Attorneys view contracts primarily through the lens of risk management. And only in a very specific context: Protecting the business in case of litigation. There is, of course, some merit to this focus. But only a tiny percentage of contracts actually end up in court.
The contracting process has implications for the business well beyond producing legal artifacts. For instance, such agreements help — or hurt — your company’s liquidity by driving the timing of payments into and out of the enterprise. Yet neither in my Ivy League law school’s contracts classes, nor in drafting agreement terms at the Wall Street law firm where I practiced afterward, did I ever read or hear the words “order-to-cash cycle”.
That’s why executives and frontline employees across multiple functions should take the lead in the contracting process.
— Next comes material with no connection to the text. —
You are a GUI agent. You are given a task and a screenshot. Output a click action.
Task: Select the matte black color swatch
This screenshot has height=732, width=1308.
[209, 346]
Being sure to access lawyers’ advice where needed. But with people from sales, finance, and operations managing the lion’s share of what should be considered, primarily, a business function.
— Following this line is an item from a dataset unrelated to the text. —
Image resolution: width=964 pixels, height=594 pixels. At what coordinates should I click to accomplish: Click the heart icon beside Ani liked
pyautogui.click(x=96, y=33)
This Matters to Your Business
Gartner, a prominent technological research and consulting firm, offers the following description of the contracting process:
” Contract life cycle management (CLM) denotes a solution and processes for managing the life cycles of contracts and agreements created and/or administered by, or affecting, an organization.
“These include third-party or internal contract agreements, such as outsourcing, procurement, sales, nondisclosure, intellectual property (IP), leasing, facilities management, employment and other licensing, plus any other agreements or contractual documents containing obligations that affect the organization now and/or in the future.
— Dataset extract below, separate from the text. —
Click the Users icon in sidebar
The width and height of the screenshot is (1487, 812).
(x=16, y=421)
“CLM spans all processes associated with the life cycle of each contractual agreement, from initial request through contract discovery, authoring, redlining and negotiation, valuation, approval, execution, order tracking/matching, compliance/obligation management, amendments, dispute management, auditing, reporting, and fine-tuning to eventual archiving.”
Success in the contracting process comes down to delivering practical agreements to the business people who run the company, both on the frontline and in the C-suite.
But too many lawyers can’t see beyond legal technicalities — because they don’t understand the business in the first place — and so they can’t relate the contracting process to the commercial purposes that it’s meant to serve. Consider this from Liam Brown, CEO of the alternative legal services provider Elevate Services:
“One of my biggest frustrations was having to spend a good chunk of my time explaining to our lawyers why the contract needed to be written in plain English and structured in a way that will allow me to train people within the business on their obligations“.
Of course, the contracting process requires the right technical legal language to stand up in court, in the remote likelihood that a contract ends up there. And only lawyers can provide that.
But your company’s contracts have a larger business purpose: To create tangible value in commercial relationships. And that’s a business activity that calls for cross-functional corporate capabilities well beyond what Legal’s silo can deliver on its own.